Healthy sleep practices for children[1]
  1. Have a set bedtime and bedtime routine for your child.
  1. Bedtime and wake-up time should be approximately the same time on school nights and non-school nights. There should not be more than about an hour difference from 1 day to another.
  1. Make the hour before bed shared quiet time. Avoid high-energy activities, such as rough play, and stimulating activities, such as watching television or playing computer games, just before bed.
  1. Don't send your child to bed hungry. A light snack (such as milk and cookies) before bed is a good idea. Heavy meals within an hour or 2 of bedtime, however, may interfere with sleep.
  1. Avoid products containing caffeine. These include caffeinated sodas, coffee, tea, and chocolate.
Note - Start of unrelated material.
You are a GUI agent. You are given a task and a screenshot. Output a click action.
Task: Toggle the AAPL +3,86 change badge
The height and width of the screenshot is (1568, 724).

  1. Make sure your child spends time outside (for exposure to natural light) every day whenever possible and is involved in regular exercise.
  1. Keep your child's bedroom quiet and dark. A low-level night light is acceptable for children who find completely dark rooms frightening.
  1. Keep your child's bedroom at a comfortable temperature during the night (approximately 65°F).
  1. Don't use your child's bedroom for time-out or punishment.
  1. Avoid use of electronic media devices (televisions, laptop computers, smartphones) for at least 1 hour before bedtime, and keep these devices out of the bedroom. Children can easily develop the bad habit of using social media after bedtime or "needing" the television to fall asleep. It's much more difficult to control your child's electronic media if the devices are in the bedroom.
Reference:
  1. Mindell J, Owens J. Sleep Hygiene: Healthy Sleep Habits for Children and Adolescents. In: A Clinical Guide to Pediatric Sleep, 2nd ed, Lippincott Williams & Wilkins, Philadelphia 2009.